The Big Room should be relatively empty in the winter, and despite the cooler air outside, it stays a constant 55 degrees inside. Maybe a little cooler without busloads of people inside. The 4,000-foot by 625-foot room is the size of six football fields — if football fields had stalactites hanging from the ceilings.

Stroll through desert snow in White Sands

Climb through the mountains up US-285 to US-82 into the Mescalero Reservation, then descend into the surreal landscape of White Sands National Monument, the largest gypsum sand dunes in the world. Your pictures will likely confuse your friends as the endless sea of white looks more like snow than the stuff they make casts out of, but much like you can with snow, you can go sledding down the dunes or take a more salt-dune-appropriate horseback ride. Or just drive the eight-mile trail. Just make sure to get out before sunset — or right after. Wintertime can bring sub-freezing temperatures to the desert, so camping might not be in the cards.

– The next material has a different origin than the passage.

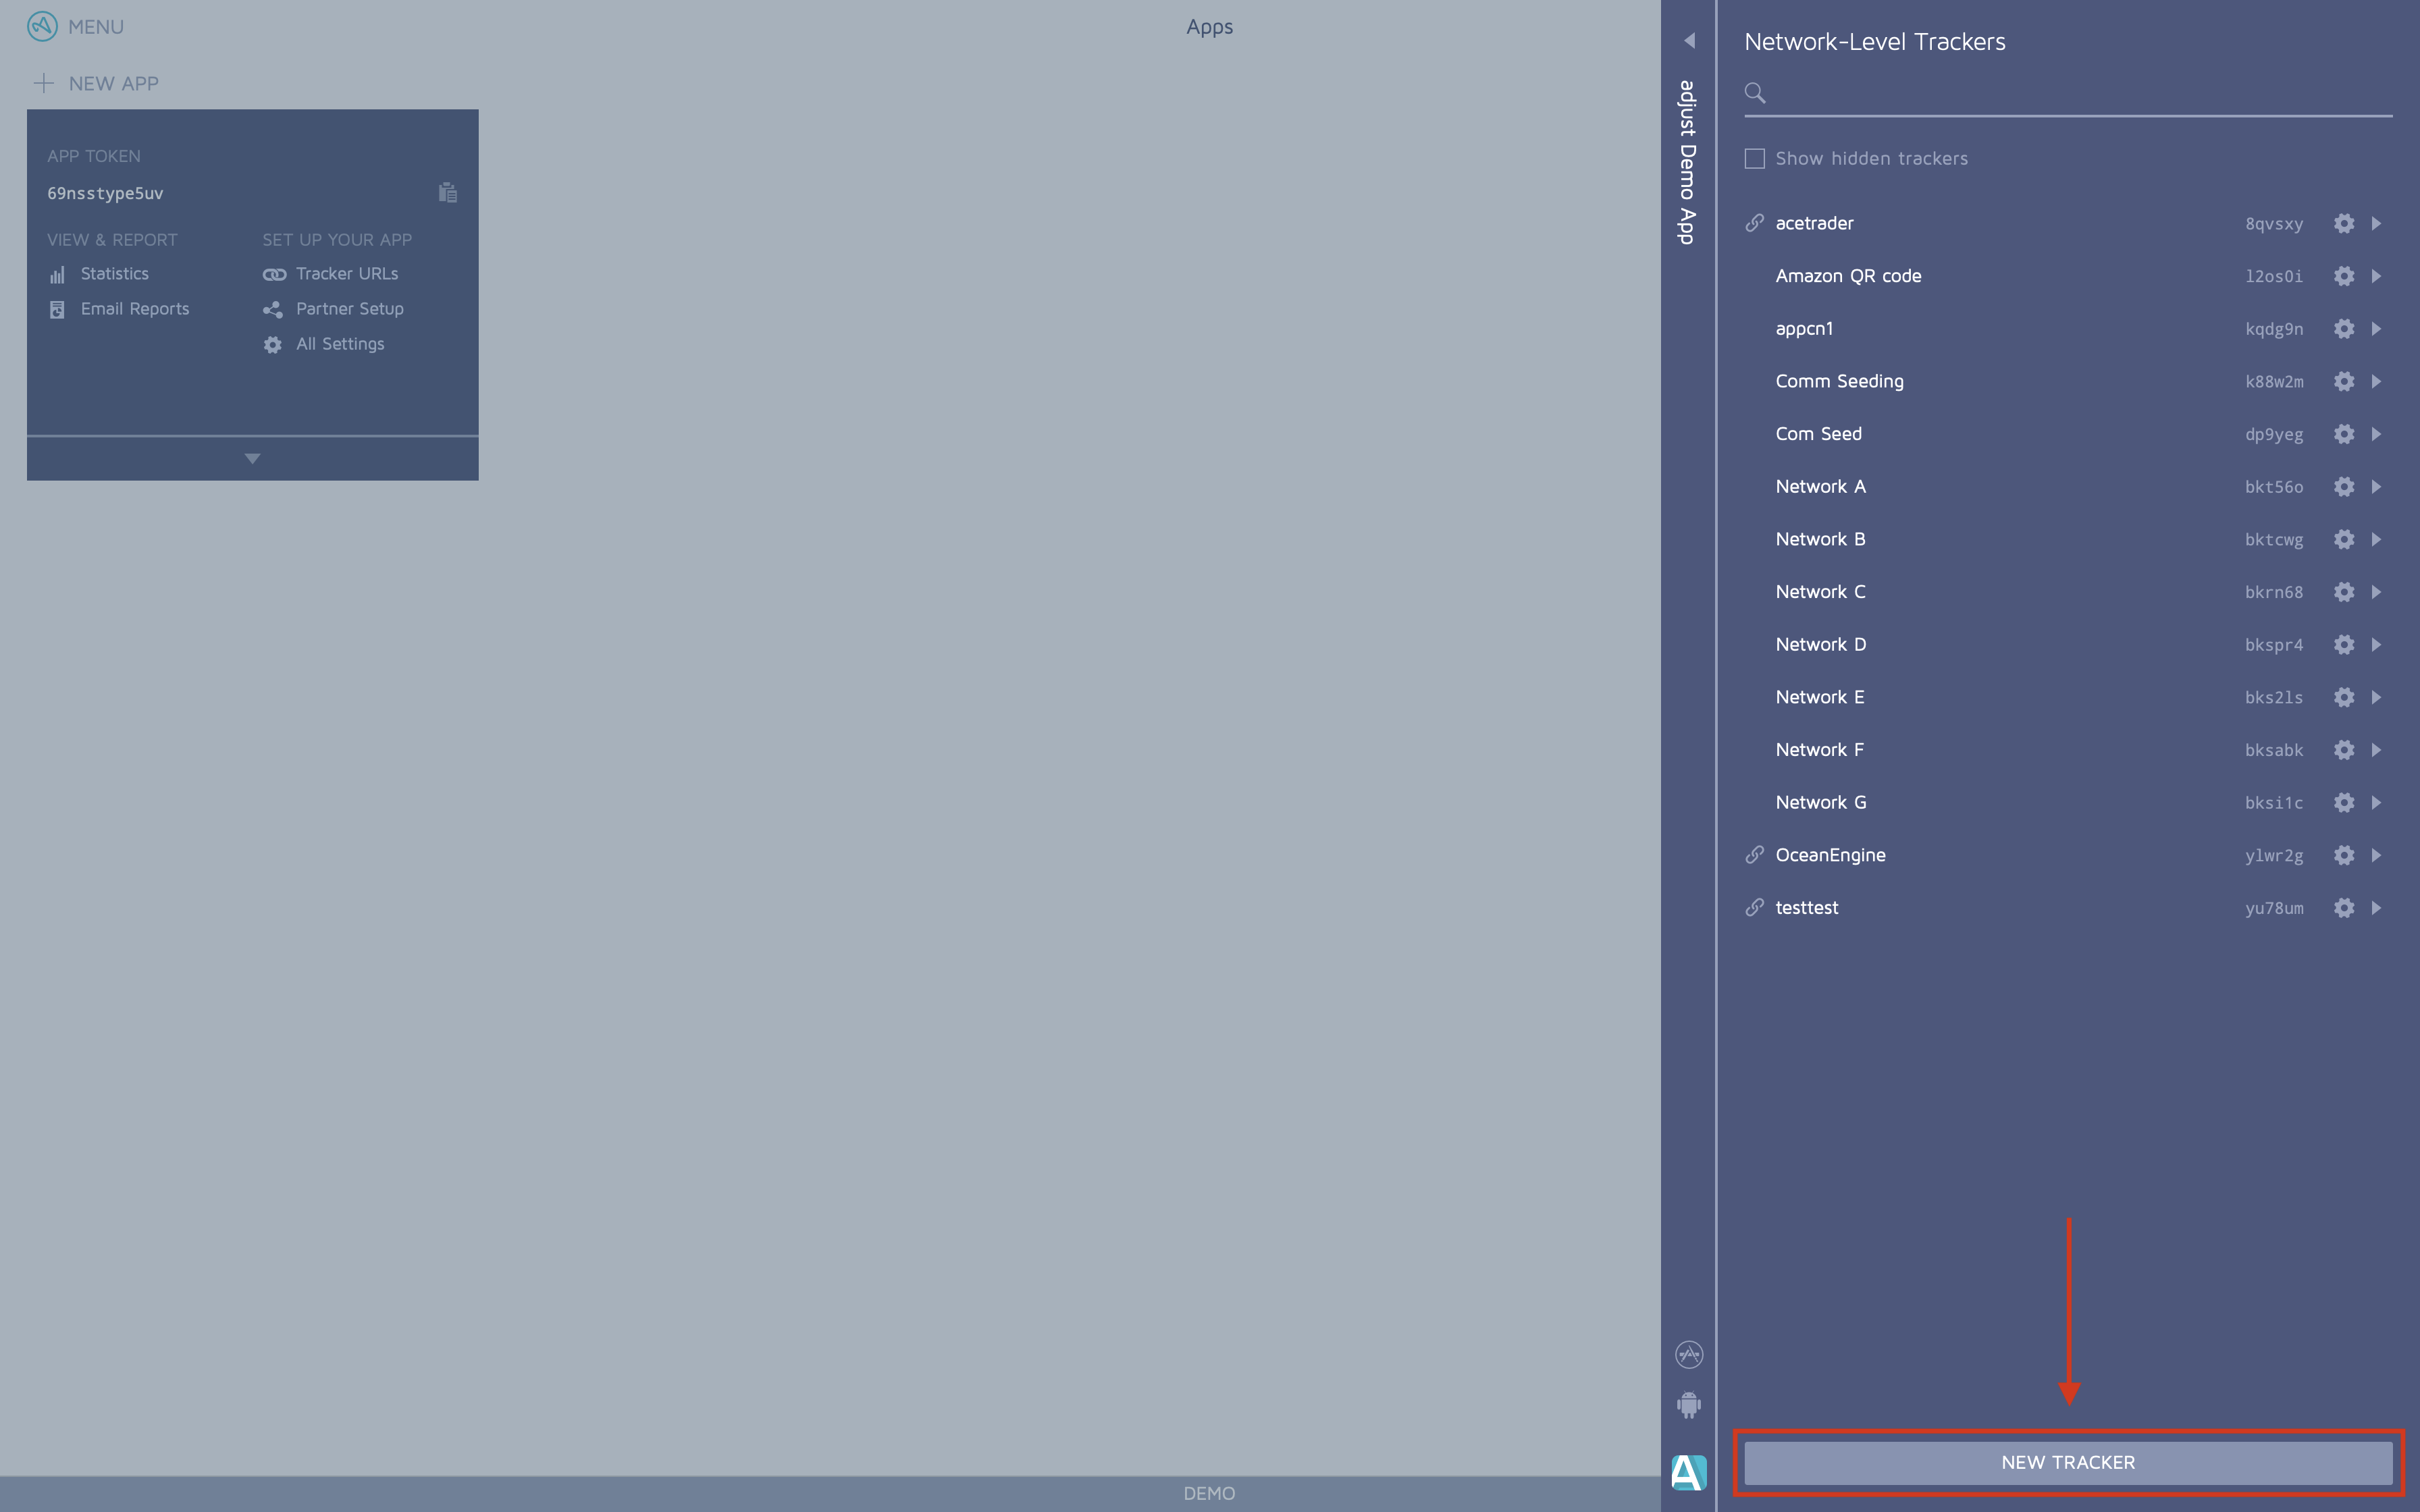The width and height of the screenshot is (2420, 1512).
Task: Open settings gear for Amazon QR code
Action: pyautogui.click(x=2343, y=276)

Stop in one of America’s best undiscovered mountain towns on your way back

The drive from White Sands back to Albuquerque is about three and a half hours. Doable if you spend the night in the park but a long day if you’ve gone straight through from Carlsbad. Instead, take the scenic route back through the Sierra Blanca Mountains and spend the night in Ruidoso. This little mountain town is one of the coolest in America, and few people have heard of it. It’s home to North America’s southernmost ski resort if you want to get a few last runs in before heading home. Plus, loads of mountain hiking and welcoming restaurants to get a last taste of New Mexican cuisine.

After a night here, it’s back up north to Albuquerque and a flight home from the Sunport. Even though you’ve probably spent a week or so in America’s fourth-largest state, you’ll still have only seen a fraction of it. So while this itinerary will make for one hell of a road trip, it still leaves the door open for you to come back again.